Sex Discrimination in Large Law Firms
Sex discrimination results in unequal pay for female partners at the large firms. Vivian Chen, author of the Careerist, reports that Temple University and the University of Texas-Pan American completed a comprehensive study of female partner compensation at the 200 largest law firms. The study covered compensation from 2002 to 2007. The conclusion: Female partners are paid less then male partners on average. The study found that the pay disparity is "attributed to discriminatory practices under both disparate treatment and disparate impact analysis." Women partners at the largest law firms, in other words, get hosed.
Ironically, lawyers are key players in the war against discrimination. The goal of our employment laws is to stop discrimination in the work place. But if we lawyers are shown to discriminate against our own, how can we be trusted to eradicate employment discrimination? That would be like hiring ex-cons to police the streets.
But do people really expect lawyers at the top 200 law firms to protect society? Do people expect more from lawyers than others? No.
The huge law firms are not driven by social causes. In fact, most law firms today, regardless of size, are run like businesses. Some smaller firms are motivated by social causes, but they are rare. Law firms today are enterprises designed to generate money for their owners. So there is no reason to expect that law firms would be any different than a bank or an insurance company and therefore employment discrimination will exist in these enterprises just as it exists elsewhere.

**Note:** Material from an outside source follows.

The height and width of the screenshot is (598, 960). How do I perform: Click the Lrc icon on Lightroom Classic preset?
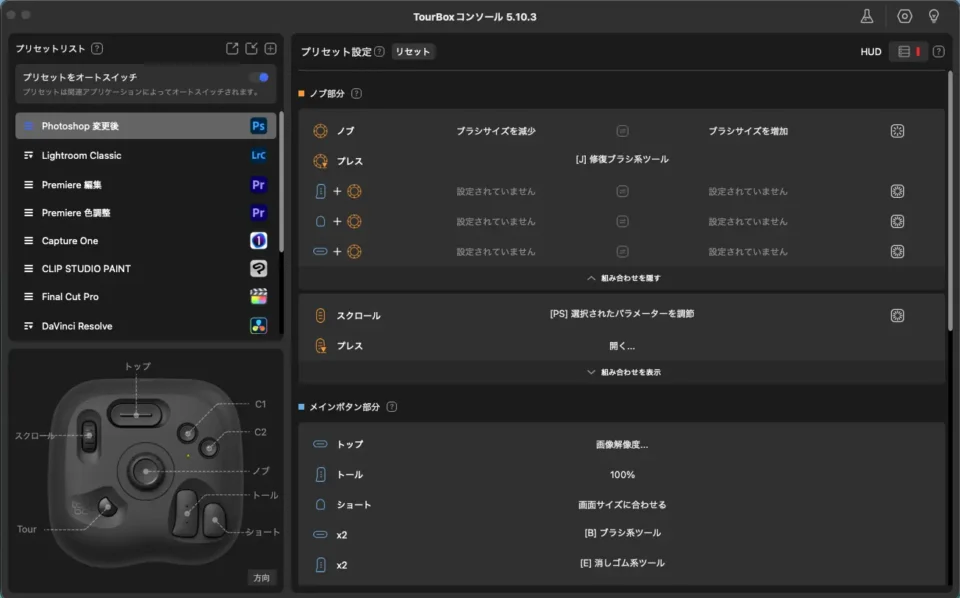[x=258, y=155]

There is a problem here. Law is what governs human behavior. If lawyers apply the law then more should be expected of them. They should not be discriminating against each other. They should be examples of better conduct. But today this is just an illusion. Lawyers on a whole are not seen as examples of model behavior. Instead, they are seen driving BMWs. Atticus Finch represents how a lawyer should be. But he was a fictional character. If people like that still exist, they would find it hard to succeed as a partner in a modern top 200 law firm. They would be unable to take time off to defend a poor African American man accused of rape. But if Mr. Finch was a partner in a top 200 law firm, he would probably make sure that his female colleagues were paid equally.